RECORDS TO USE |

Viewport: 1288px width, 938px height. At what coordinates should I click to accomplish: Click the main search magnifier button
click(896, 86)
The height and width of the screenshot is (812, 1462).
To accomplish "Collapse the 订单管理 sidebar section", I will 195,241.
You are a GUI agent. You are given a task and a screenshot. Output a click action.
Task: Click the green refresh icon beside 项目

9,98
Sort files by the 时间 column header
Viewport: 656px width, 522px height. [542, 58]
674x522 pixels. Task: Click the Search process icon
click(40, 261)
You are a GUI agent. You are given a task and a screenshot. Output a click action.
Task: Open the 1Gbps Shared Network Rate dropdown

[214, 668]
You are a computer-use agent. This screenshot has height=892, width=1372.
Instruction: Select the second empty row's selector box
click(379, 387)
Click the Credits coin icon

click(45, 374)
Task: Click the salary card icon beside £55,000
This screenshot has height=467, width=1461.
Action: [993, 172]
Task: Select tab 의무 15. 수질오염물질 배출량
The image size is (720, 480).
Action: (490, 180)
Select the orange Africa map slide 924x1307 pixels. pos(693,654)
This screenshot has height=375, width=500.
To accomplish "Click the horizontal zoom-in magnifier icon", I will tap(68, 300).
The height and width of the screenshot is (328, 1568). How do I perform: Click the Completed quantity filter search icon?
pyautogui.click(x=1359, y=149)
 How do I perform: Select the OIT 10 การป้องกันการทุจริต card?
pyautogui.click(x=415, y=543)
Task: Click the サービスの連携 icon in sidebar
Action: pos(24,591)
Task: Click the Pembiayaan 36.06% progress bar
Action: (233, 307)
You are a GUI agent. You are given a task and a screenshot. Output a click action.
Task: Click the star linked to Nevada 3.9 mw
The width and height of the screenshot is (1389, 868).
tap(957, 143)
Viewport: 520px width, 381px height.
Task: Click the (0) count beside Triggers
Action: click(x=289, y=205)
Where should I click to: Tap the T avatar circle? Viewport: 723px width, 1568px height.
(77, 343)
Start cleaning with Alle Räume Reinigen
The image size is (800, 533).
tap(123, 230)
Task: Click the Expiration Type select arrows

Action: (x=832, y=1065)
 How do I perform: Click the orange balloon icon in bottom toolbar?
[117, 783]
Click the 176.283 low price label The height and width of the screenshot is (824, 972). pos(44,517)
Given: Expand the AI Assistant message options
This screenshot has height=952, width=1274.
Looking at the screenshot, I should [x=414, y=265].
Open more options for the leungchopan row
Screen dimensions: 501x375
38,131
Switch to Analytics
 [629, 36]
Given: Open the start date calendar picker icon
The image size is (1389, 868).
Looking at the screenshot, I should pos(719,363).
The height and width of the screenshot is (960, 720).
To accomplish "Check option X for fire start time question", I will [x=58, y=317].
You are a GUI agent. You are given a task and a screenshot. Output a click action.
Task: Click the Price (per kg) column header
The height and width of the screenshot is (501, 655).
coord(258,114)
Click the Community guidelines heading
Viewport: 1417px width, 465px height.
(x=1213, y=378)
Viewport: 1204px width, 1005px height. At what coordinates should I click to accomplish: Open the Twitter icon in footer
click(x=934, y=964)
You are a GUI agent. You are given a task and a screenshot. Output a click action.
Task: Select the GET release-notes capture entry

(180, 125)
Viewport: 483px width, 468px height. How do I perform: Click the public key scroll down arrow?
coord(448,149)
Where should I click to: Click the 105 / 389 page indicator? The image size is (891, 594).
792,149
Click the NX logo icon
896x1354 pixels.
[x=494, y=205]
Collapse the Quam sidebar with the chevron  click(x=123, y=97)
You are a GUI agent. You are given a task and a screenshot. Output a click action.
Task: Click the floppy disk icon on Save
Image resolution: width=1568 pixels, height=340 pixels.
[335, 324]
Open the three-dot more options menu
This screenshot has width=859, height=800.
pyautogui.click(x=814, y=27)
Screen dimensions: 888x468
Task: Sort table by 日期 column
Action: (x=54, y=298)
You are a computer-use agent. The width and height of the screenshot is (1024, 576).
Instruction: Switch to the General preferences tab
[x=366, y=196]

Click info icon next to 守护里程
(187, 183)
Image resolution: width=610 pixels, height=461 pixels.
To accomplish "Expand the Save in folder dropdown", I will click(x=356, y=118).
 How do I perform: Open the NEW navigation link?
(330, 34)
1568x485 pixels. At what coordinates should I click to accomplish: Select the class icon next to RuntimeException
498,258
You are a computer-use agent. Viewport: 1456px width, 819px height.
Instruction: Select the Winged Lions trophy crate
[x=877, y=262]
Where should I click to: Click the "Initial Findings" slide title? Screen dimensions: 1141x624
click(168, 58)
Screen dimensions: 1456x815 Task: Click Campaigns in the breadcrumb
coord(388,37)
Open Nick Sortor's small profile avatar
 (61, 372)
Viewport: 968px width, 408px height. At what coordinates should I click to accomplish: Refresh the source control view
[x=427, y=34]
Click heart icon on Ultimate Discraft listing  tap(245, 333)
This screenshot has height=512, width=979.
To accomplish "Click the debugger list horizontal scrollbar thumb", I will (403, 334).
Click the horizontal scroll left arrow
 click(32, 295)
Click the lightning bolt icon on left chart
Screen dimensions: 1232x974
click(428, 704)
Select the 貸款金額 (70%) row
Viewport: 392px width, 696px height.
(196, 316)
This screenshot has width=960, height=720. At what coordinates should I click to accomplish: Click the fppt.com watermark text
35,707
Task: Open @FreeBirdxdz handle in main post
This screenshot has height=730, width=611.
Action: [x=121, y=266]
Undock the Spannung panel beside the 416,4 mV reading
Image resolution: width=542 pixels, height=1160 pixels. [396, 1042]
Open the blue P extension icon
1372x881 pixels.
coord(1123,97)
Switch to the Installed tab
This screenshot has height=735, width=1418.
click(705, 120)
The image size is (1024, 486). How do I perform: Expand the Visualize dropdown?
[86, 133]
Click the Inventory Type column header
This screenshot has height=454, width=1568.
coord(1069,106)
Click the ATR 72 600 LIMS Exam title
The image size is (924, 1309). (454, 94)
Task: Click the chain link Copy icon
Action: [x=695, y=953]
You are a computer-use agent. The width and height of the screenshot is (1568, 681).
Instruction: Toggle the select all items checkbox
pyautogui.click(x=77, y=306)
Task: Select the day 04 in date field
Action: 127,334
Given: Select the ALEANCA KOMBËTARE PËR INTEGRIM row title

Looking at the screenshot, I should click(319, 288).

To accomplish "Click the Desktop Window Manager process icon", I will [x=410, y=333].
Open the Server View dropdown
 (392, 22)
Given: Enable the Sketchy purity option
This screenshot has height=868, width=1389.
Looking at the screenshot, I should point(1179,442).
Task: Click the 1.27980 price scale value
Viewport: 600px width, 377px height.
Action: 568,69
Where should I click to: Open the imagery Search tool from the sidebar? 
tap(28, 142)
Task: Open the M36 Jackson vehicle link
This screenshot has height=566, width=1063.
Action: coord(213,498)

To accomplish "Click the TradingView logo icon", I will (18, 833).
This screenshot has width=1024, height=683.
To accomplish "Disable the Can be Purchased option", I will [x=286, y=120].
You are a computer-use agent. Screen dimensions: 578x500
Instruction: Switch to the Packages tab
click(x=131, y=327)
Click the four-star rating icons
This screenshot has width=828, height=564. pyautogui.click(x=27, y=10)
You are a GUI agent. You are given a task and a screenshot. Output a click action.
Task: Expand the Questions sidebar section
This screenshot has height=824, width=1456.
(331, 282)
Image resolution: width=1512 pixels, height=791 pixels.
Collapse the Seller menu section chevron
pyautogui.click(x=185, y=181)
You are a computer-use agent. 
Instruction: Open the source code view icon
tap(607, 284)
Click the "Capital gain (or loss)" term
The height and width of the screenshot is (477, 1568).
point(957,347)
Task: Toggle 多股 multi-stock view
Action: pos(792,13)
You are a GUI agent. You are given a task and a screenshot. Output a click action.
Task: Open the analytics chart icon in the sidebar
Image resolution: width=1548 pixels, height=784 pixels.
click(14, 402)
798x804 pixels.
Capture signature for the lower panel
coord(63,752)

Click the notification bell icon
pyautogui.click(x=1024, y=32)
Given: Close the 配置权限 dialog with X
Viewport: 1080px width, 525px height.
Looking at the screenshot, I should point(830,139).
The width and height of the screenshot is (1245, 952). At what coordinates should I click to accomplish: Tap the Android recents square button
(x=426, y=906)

TASK STATEMENT |
Begin at the line that contains "will (18, 833)." and stop after the last line of the data. Copy those lines again, replacing "Instruction" with "Command" and leaving everything else unchanged.

ANSWER TO THE EXERCISE |
To accomplish "Click the TradingView logo icon", I will (18, 833).
This screenshot has width=1024, height=683.
To accomplish "Disable the Can be Purchased option", I will [x=286, y=120].
You are a computer-use agent. Screen dimensions: 578x500
Command: Switch to the Packages tab
click(x=131, y=327)
Click the four-star rating icons
This screenshot has width=828, height=564. pyautogui.click(x=27, y=10)
You are a GUI agent. You are given a task and a screenshot. Output a click action.
Task: Expand the Questions sidebar section
This screenshot has height=824, width=1456.
(331, 282)
Image resolution: width=1512 pixels, height=791 pixels.
Collapse the Seller menu section chevron
pyautogui.click(x=185, y=181)
You are a computer-use agent. 
Command: Open the source code view icon
tap(607, 284)
Click the "Capital gain (or loss)" term
The height and width of the screenshot is (477, 1568).
point(957,347)
Task: Toggle 多股 multi-stock view
Action: pos(792,13)
You are a GUI agent. You are given a task and a screenshot. Output a click action.
Task: Open the analytics chart icon in the sidebar
Image resolution: width=1548 pixels, height=784 pixels.
click(14, 402)
798x804 pixels.
Capture signature for the lower panel
coord(63,752)

Click the notification bell icon
pyautogui.click(x=1024, y=32)
Given: Close the 配置权限 dialog with X
Viewport: 1080px width, 525px height.
Looking at the screenshot, I should point(830,139).
The width and height of the screenshot is (1245, 952). At what coordinates should I click to accomplish: Tap the Android recents square button
(x=426, y=906)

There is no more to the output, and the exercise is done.